Directions: All entries must be repeated exactly; do not include the pictures.

Material provided:
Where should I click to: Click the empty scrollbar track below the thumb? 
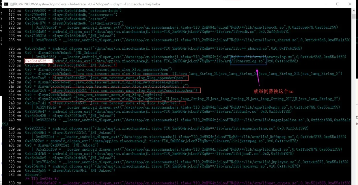353,98
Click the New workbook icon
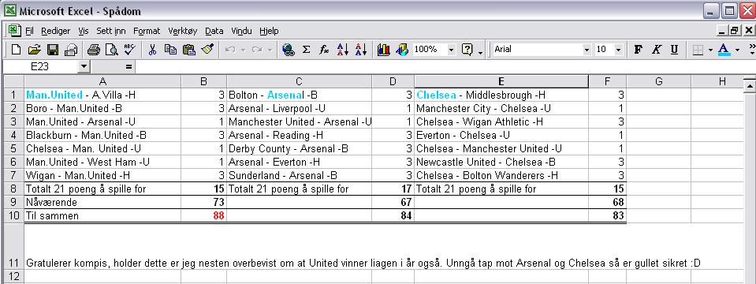Image resolution: width=756 pixels, height=284 pixels. coord(16,49)
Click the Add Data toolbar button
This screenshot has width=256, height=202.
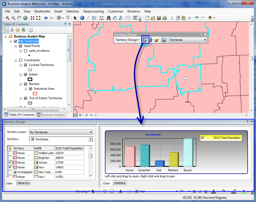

Solution:
Where should I click to: Click the empty scrollbar track below the thumb? 
353,98
Click the New workbook icon
Image resolution: width=756 pixels, height=284 pixels. coord(16,49)
Click the Add Data toolbar button
This screenshot has width=256, height=202.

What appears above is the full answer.